1 medium yellow onion, diced
1 tbsp olive oil
1/2 cup milk
2/3 cup fine breadcrumbs
1 egg
750g minced beef
1 1/2 tsp salt
1 1/2 tsp ground black pepper
1 tsp all-spice
1/2 tsp curry powder
50g butter
50g flour
800ml beef stock
1/2 cup sour cream

  1. In a medium bowl, mix the milk and the breadcrumbs. Let soak for 15 minutes.
  2. Meanwhile, saute the onions over medium-heat until they softened and turn translucent. Remove from heat and let cool.
  3. Add the cooled onions to the bowl with the breadcrumbs and add all the other meatball ingredients.
  4. Using your hands, mix for 2-3 minutes until the breadcrumbs, spices and onions are well distributed in the meat.
  5. Taking about a tablespoon of the meat mixture, roll it between your palms into a ball until they slightly unstick from your palms. Set each one aside on a sheet pan or plate.
  6. Heat 50g of butter in a large frying pan and once it has melted and is bubbling, add the meatballs. Don't crowd the pan and brown them on all sides (at this stage, we don't want to fully cook them).
  7. Once browned, set aside.
  8. Heat the remaining butter on medium until hot.
  9. Slowly whisk in the flour and stirring all the while, cook until it's the color of coffee with cream. This is a roux.
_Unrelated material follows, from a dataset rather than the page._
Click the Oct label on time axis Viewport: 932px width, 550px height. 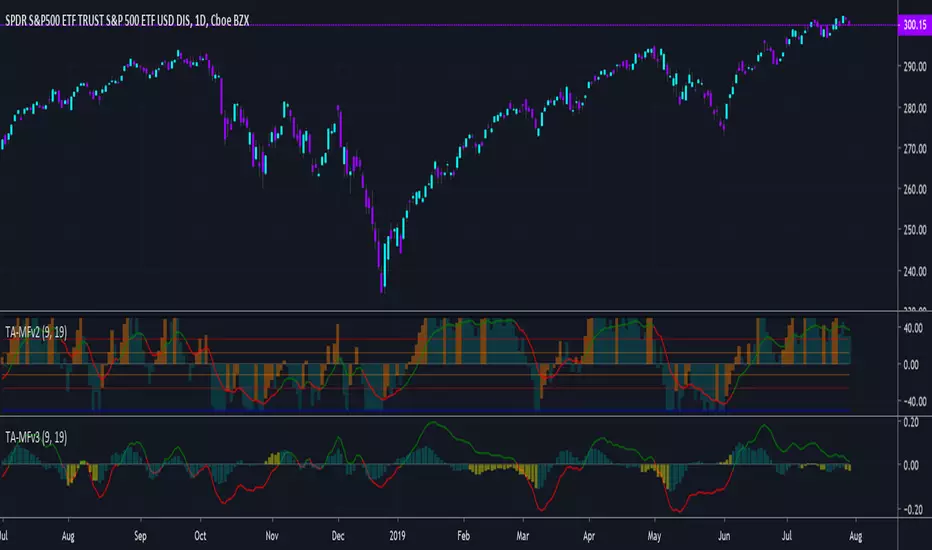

  10. As the roux is cooking, heat the beef stock in a separate pan.
  11. After the roux has reached the desired color, add the stock a ladle at a time, stirring all the while. It will solidify but keep stirring and adding the stock. Eventually, it will loosen up and become silky.
  12. Add the meatballs and bring the sauce to a boil. After that, turn the heat on low and simmer for 10 minutes.
  13. To finish, take the pan off the heat and stir in the sour cream.